Bolsonaro ameaça dispensar assessor econômico que defende novo imposto


RIO – O presidente eleito Jair Bolsonaro ameaçou, na noite desta segunda-feira, afastar o economista Marcos Cintra da equipe de transição do novo governo. Em entrevista ao apresentador José Datena, da Band, Bolsonaro reagiu à informação de que Cintra publicara na internet um artigo defendendo sua proposta de criação de um imposto sobre transações bancárias nos moldes da antiga CPMF. O economista rebate críticas à ideia, argumenta que a comparação com a CPMF é indevida porque sua proposta elimina outros tributos federais e critica a ideia de um Imposto de Valor Agregado (IVA), defendida por outros integrantes da equipe econômica do presidente eleito.

Bolsonaro disse que não admite críticas de dentro de sua equipe e que “quem quiser ser oposição tem que estar fora do meu governo”. Ele reiterou que não recriará a CPMF e criticou Cintra por falar sobre temas que não foram acertados ainda com seu principal assessor econômico, Paulo Guedes, que será seu superministro da Economia.

– Esse cara já foi deputado.

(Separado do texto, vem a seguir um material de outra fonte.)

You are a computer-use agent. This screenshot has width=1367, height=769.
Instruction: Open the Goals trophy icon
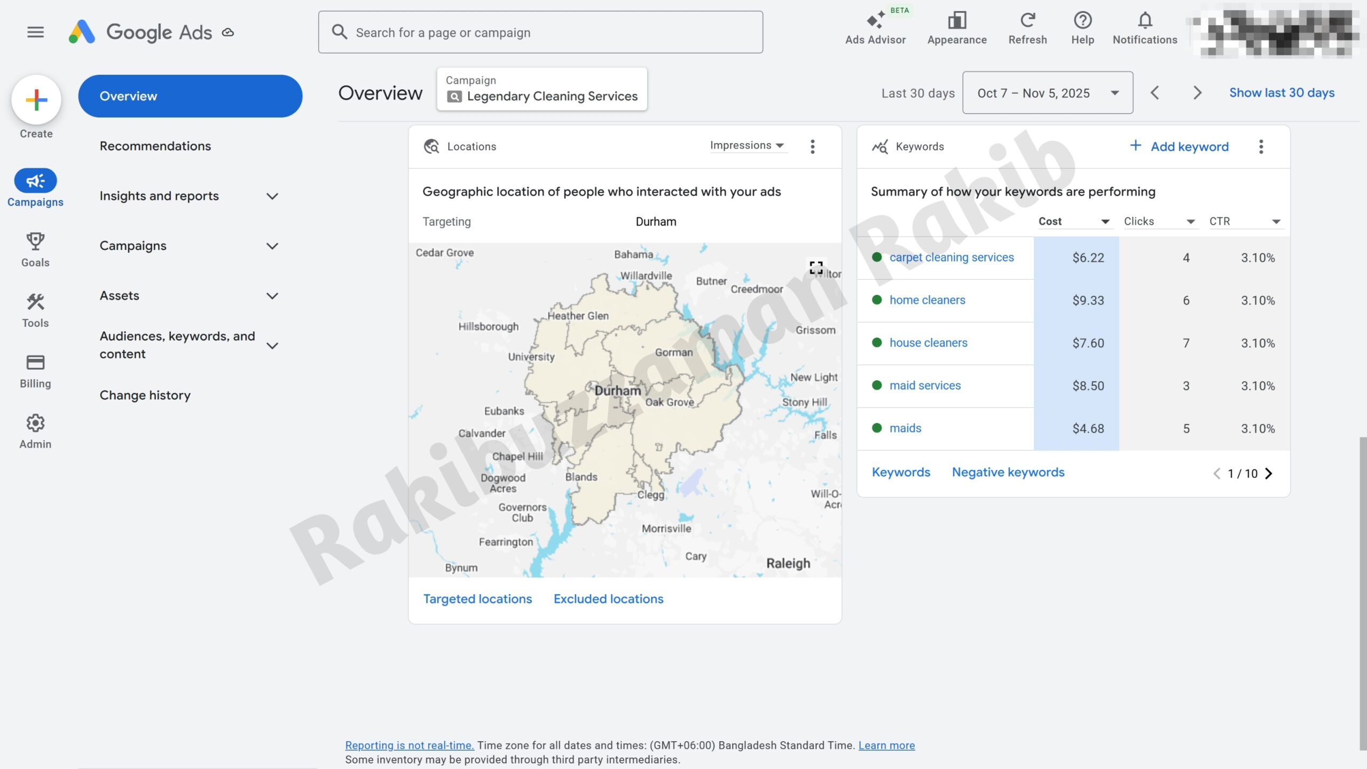click(x=35, y=241)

Está lá na equipe de transição. Já conversei com ele para não falar aquilo que não estiver acertado com o Guedes, comigo – disse o presidente eleito ao ser informado do artigo por Datena, que leu ao vivo uma matéria da Agência Estado no site UOL. – Parece que tem certas pessoas, se é verdade a informação, que não podem ver uma lâmpada e se comportam como mariposa. Não pode haver crítica, não interessa quem seja. Não pode um assessor do Paulo Guedes, que ele confia, fazer críticas. Quem critica é oposição. E quem quer ser oposição tem que estar fora do meu governo. Espero que não seja (verdade a notícia), até porque tenho profundo apreço pelo Marcos Cintra.

Equipe Bolsonaro

O presidente eleito afastou qualquer possibilidade de recriar a CPMF:

– Eu tenho falado para a equipe econômica. Às vezes um outro colega pensa apenas em números, como um jogou aí. Vamos criar uma CPMF de 0,45%, mas paga quem recebe e quem também saca. Falei: negativo. Primeiro, não existe essa coisa da CPMF. A imprensa deu um cacete em cima de mim no tocante a isso daí. E muito menos uma hipótese absurda dessa de 0,9%. No meu entender, toda cadeia produtiva é onerada mais de uma vez. Isso está sendo organizado e conduzido pelo Paulo Guedes e a gente sempre puxa a orelha de um ou outro assessor.